On World Chocolate Day, we should celebrate the potential for significant reforms in chocolate. Dr. Bronner’s, my family’s known soap and body care company, founded in 1948, which I run with my brother, is launching a line of fair trade and organic chocolate bars this year because we know from our supply chain partnerships that the chocolate industry can be ethical if companies prioritize mutual cooperation for profit. We were inspired by fair trade chocolate pioneers like Alter Eco and Equal Exchange who have proven that chocolate can be made better – paying fair prices and transparency of the supply chain are key to that.

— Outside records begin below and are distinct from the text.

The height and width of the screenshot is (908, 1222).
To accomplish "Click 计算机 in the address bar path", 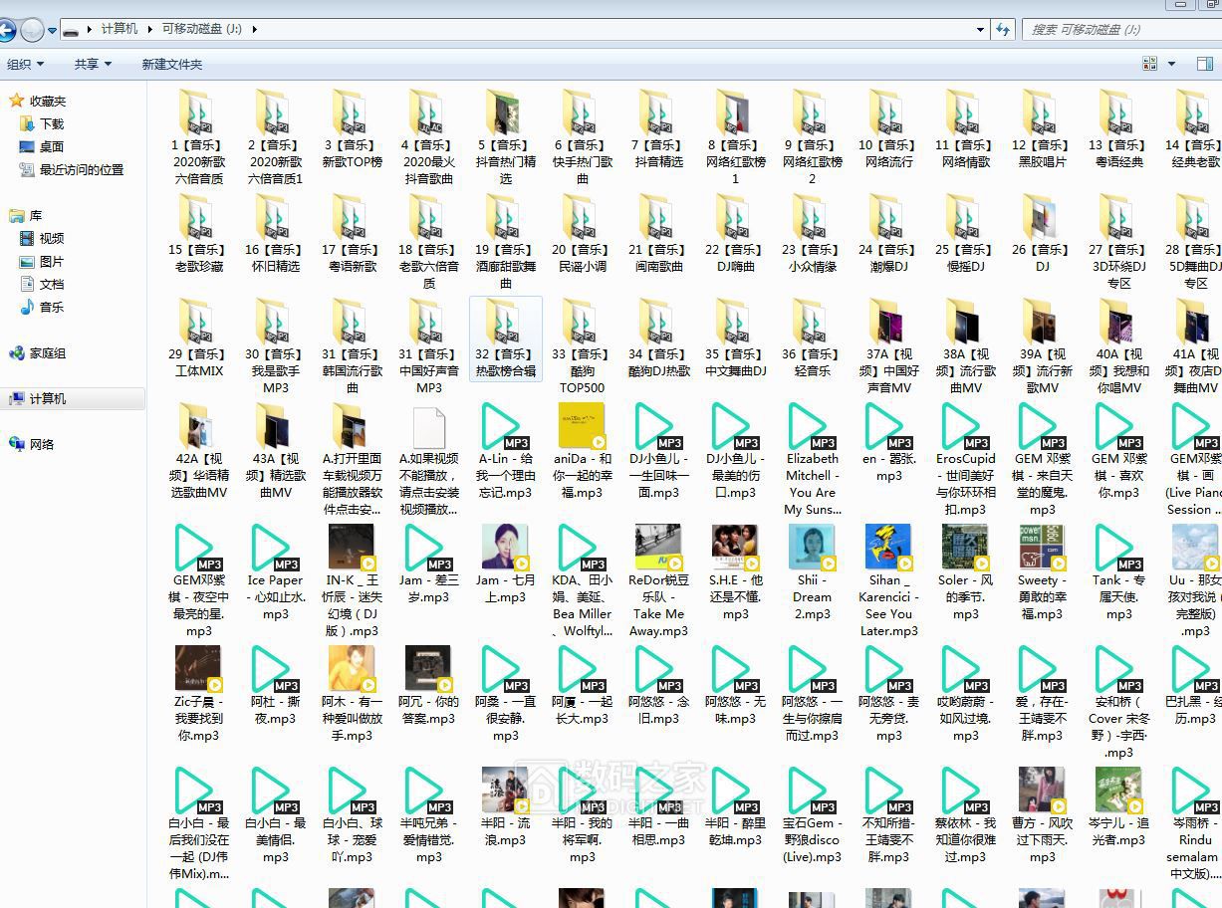I will coord(120,29).
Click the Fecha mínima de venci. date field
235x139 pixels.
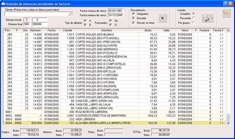pyautogui.click(x=116, y=11)
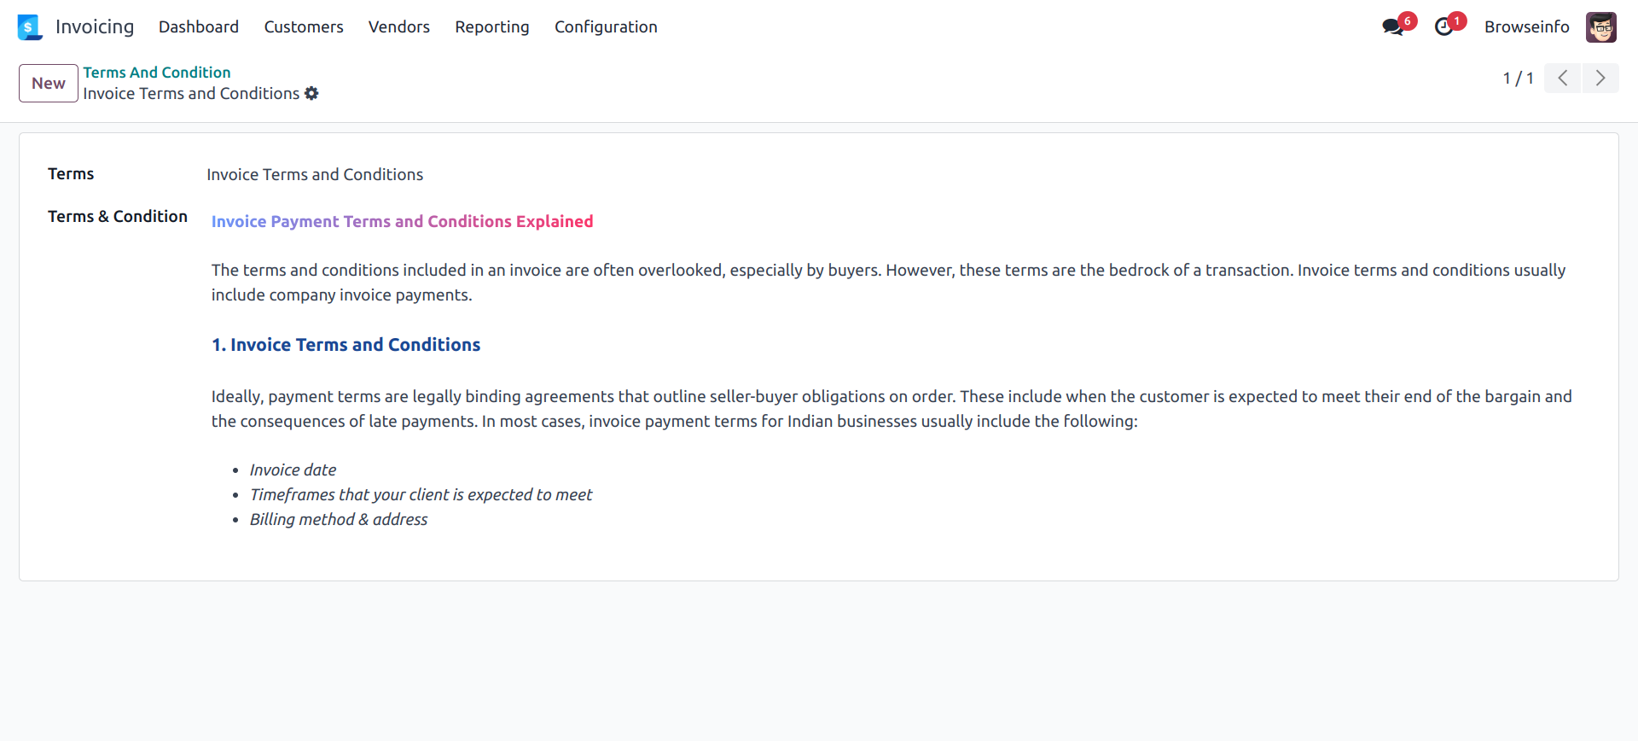Click the Terms name field value
This screenshot has height=741, width=1638.
coord(315,175)
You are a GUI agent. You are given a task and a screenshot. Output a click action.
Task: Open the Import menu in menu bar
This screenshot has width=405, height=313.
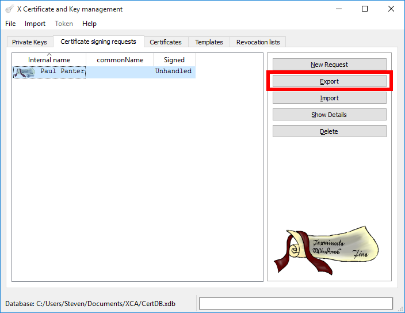35,24
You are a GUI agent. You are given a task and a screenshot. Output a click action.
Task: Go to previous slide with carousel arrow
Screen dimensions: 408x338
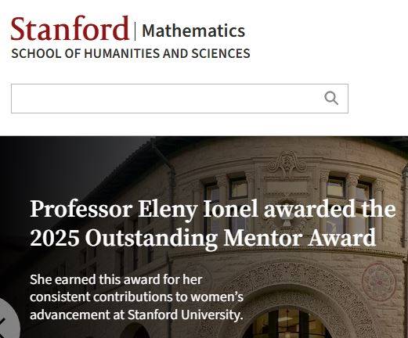[6, 319]
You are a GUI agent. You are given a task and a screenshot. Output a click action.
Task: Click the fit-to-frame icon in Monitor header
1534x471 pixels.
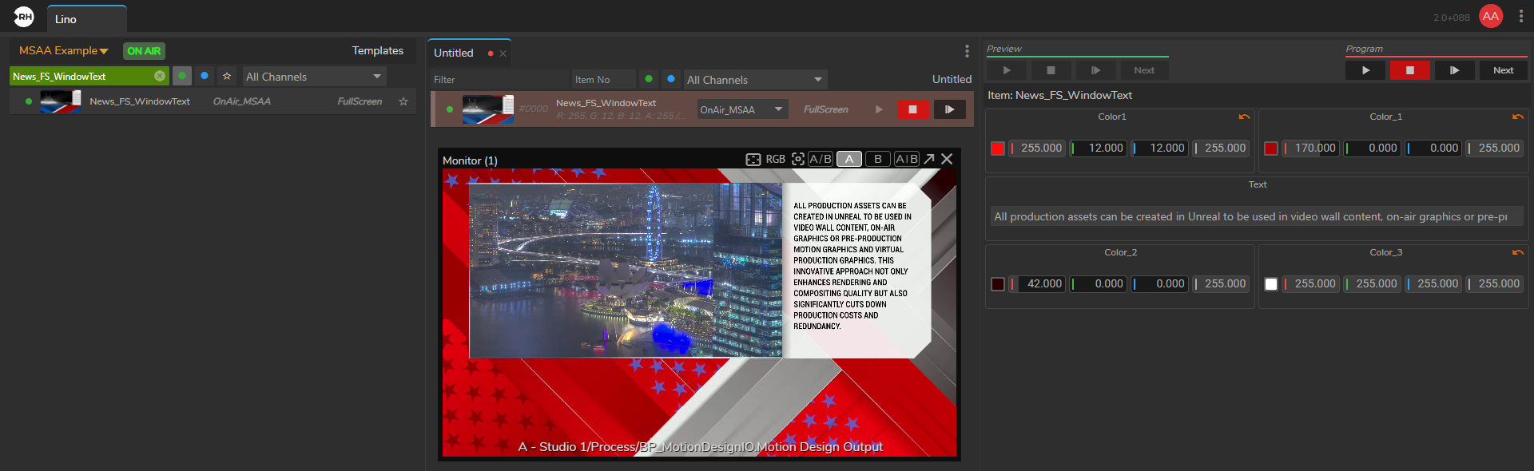(x=753, y=160)
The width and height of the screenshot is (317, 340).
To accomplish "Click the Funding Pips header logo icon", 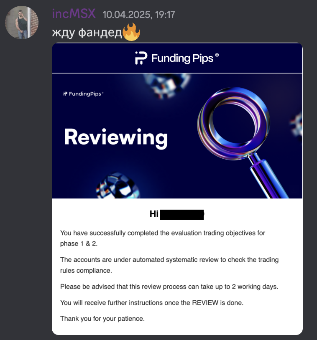I will coord(141,58).
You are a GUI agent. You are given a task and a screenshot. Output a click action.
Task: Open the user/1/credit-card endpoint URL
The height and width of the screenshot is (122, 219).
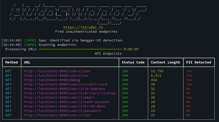[x=65, y=84]
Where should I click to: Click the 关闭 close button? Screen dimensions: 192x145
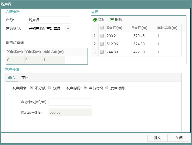pyautogui.click(x=179, y=138)
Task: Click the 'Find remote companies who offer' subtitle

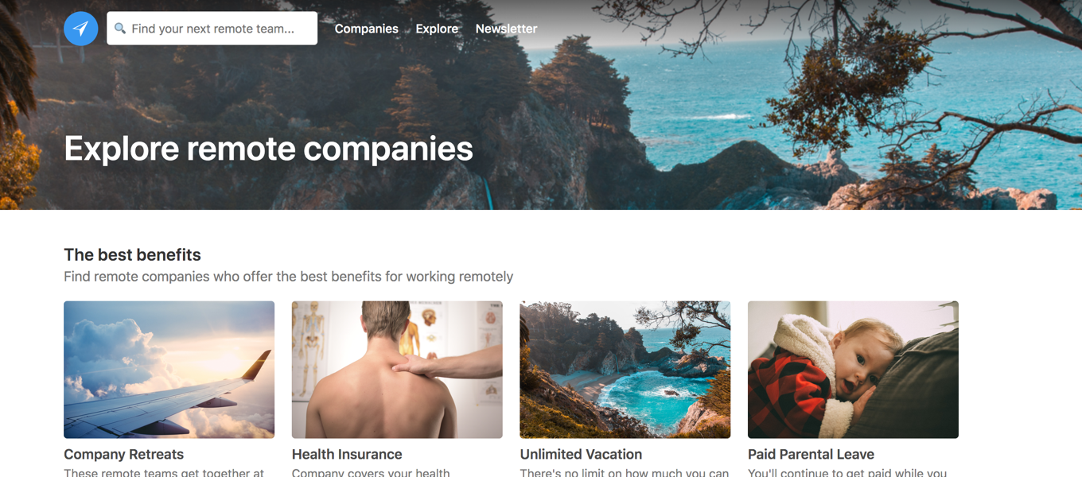Action: (x=288, y=277)
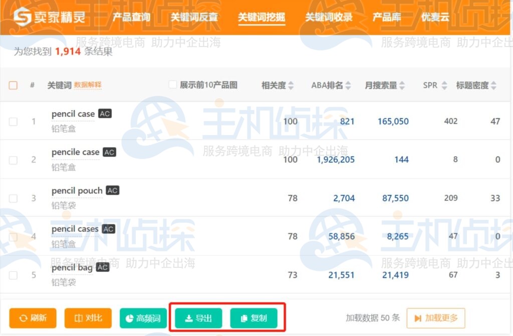This screenshot has height=336, width=513.
Task: Toggle the select-all checkbox in table header
Action: (14, 85)
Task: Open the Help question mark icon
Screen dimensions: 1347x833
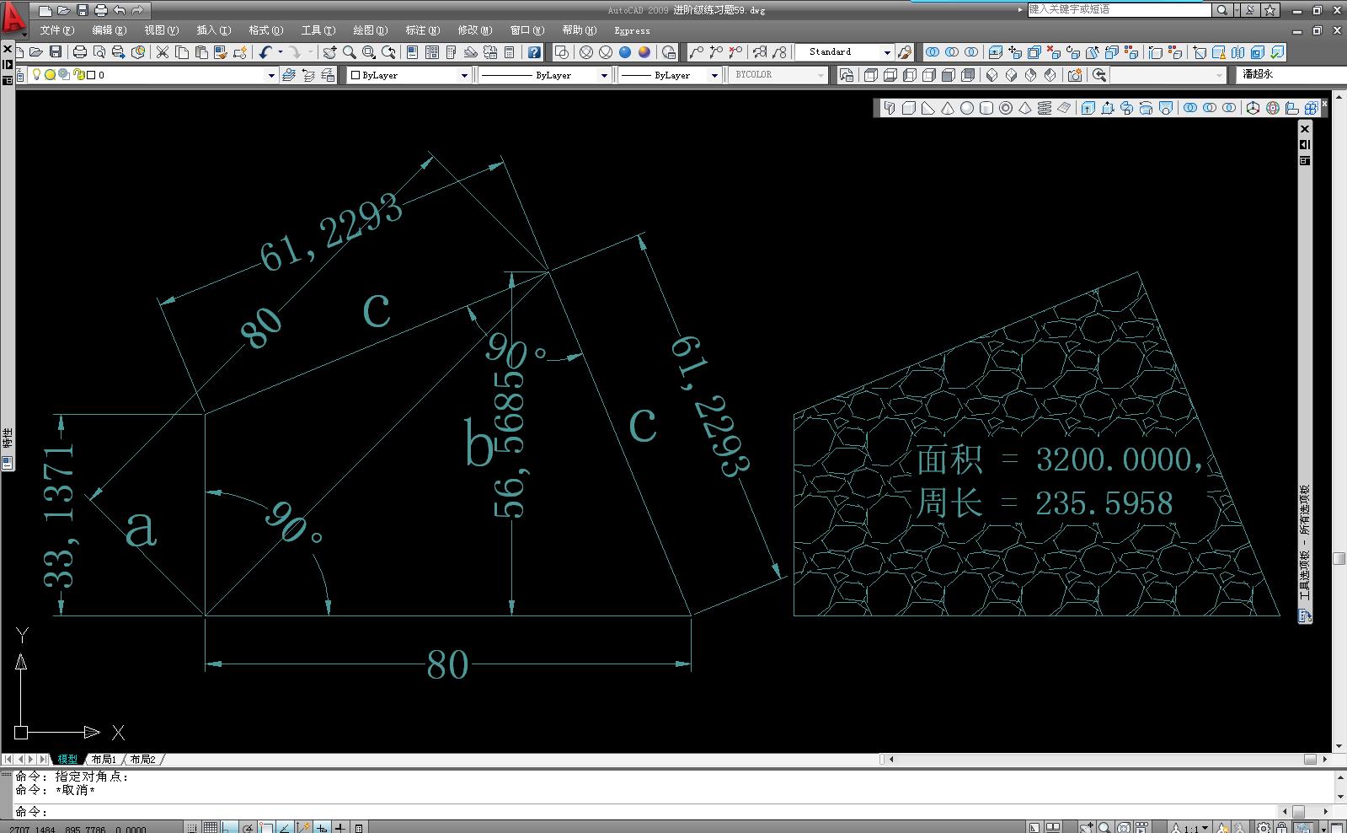Action: pos(534,52)
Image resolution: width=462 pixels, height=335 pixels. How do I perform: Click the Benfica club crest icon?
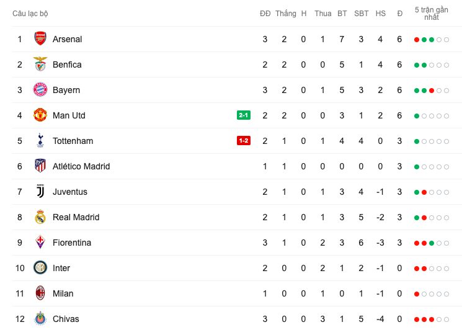coord(40,65)
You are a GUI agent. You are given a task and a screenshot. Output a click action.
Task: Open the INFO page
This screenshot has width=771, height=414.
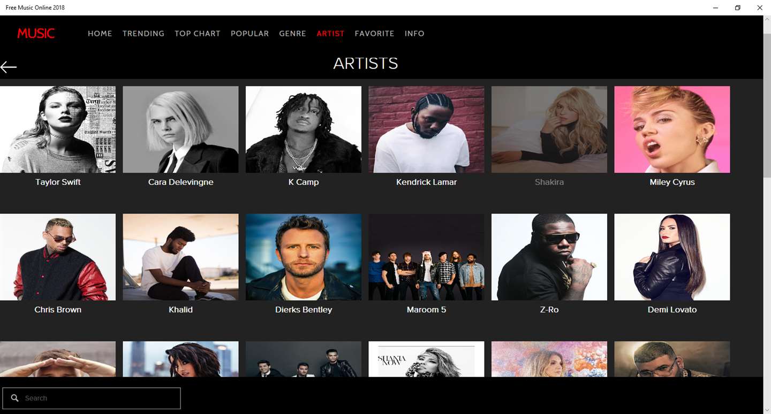click(414, 33)
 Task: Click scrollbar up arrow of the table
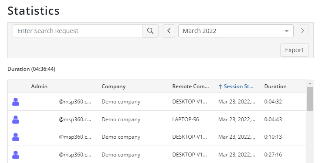tap(310, 83)
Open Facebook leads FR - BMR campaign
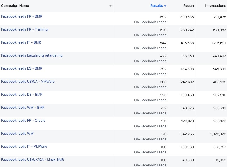Viewport: 227px width, 167px height. click(22, 16)
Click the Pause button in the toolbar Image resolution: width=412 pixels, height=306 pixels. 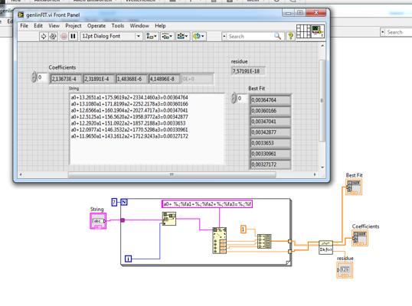coord(73,36)
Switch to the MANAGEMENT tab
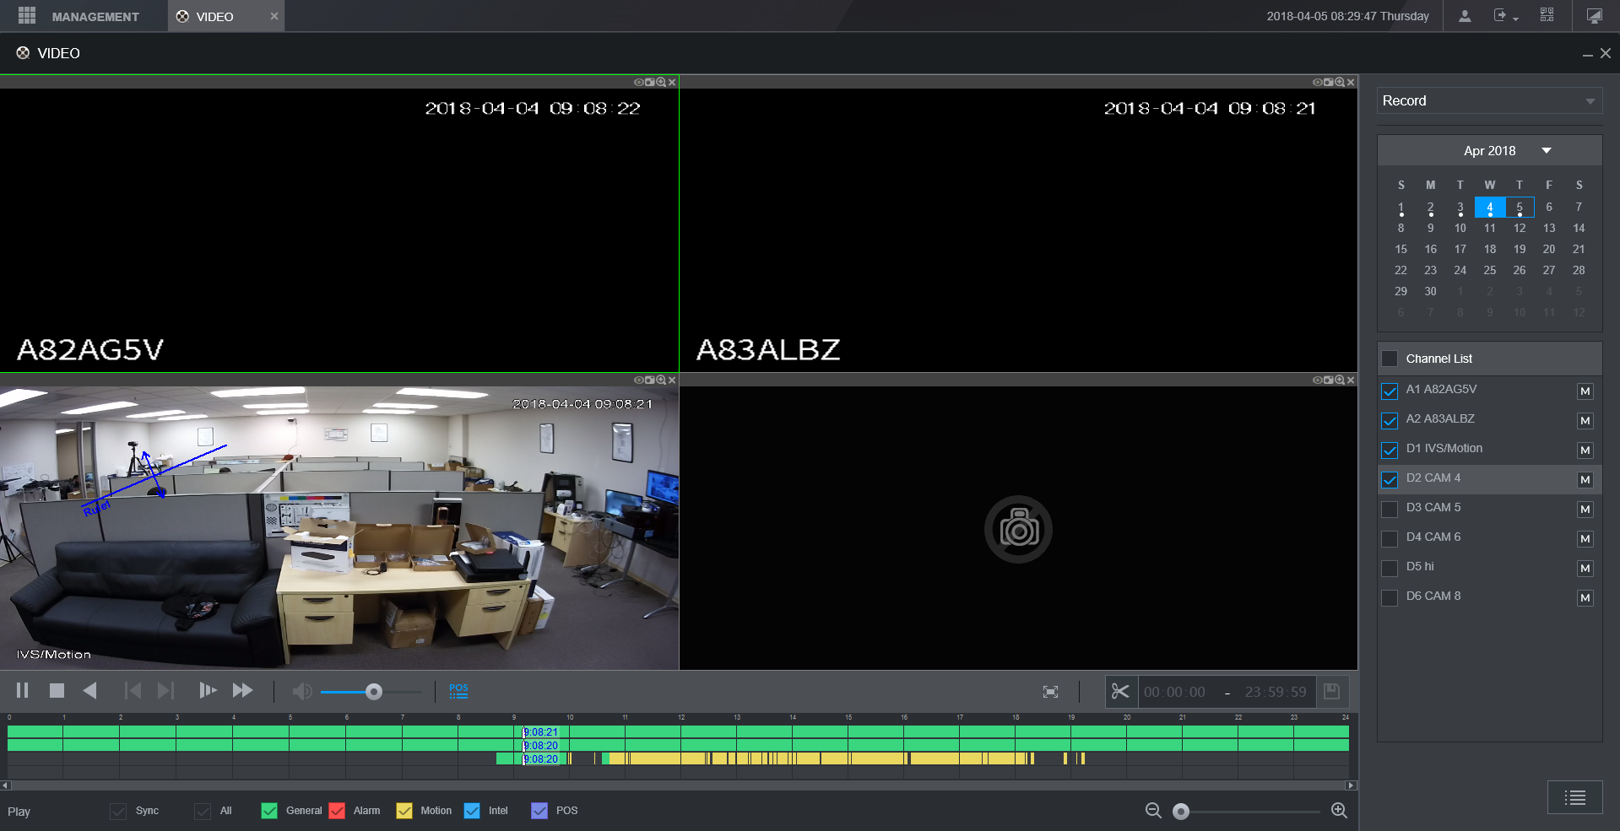 point(83,17)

The move towards fair trade chocolate should not be driven by appeals and lawsuits that bring chocolate makers out of the race to the bottom. We need an industry-wide change: The chocolate created without slave labor in modern times shouldn’t be a ‘perk’ offered by some brands, forcing customers to make the decision as if they chose between nuts, raisins or caramel.

On the contrary, Big Cocoa should have principles deeply rooted in its DNA that would make supply chains based on exploitative practices unthinkable; and to the extent that they don’t, we have to force them to.

There isn’t enough marketing clever enough to make the perpetuation of the shameful legacy of colonialism taste sweet – we need to change the chocolate business for good.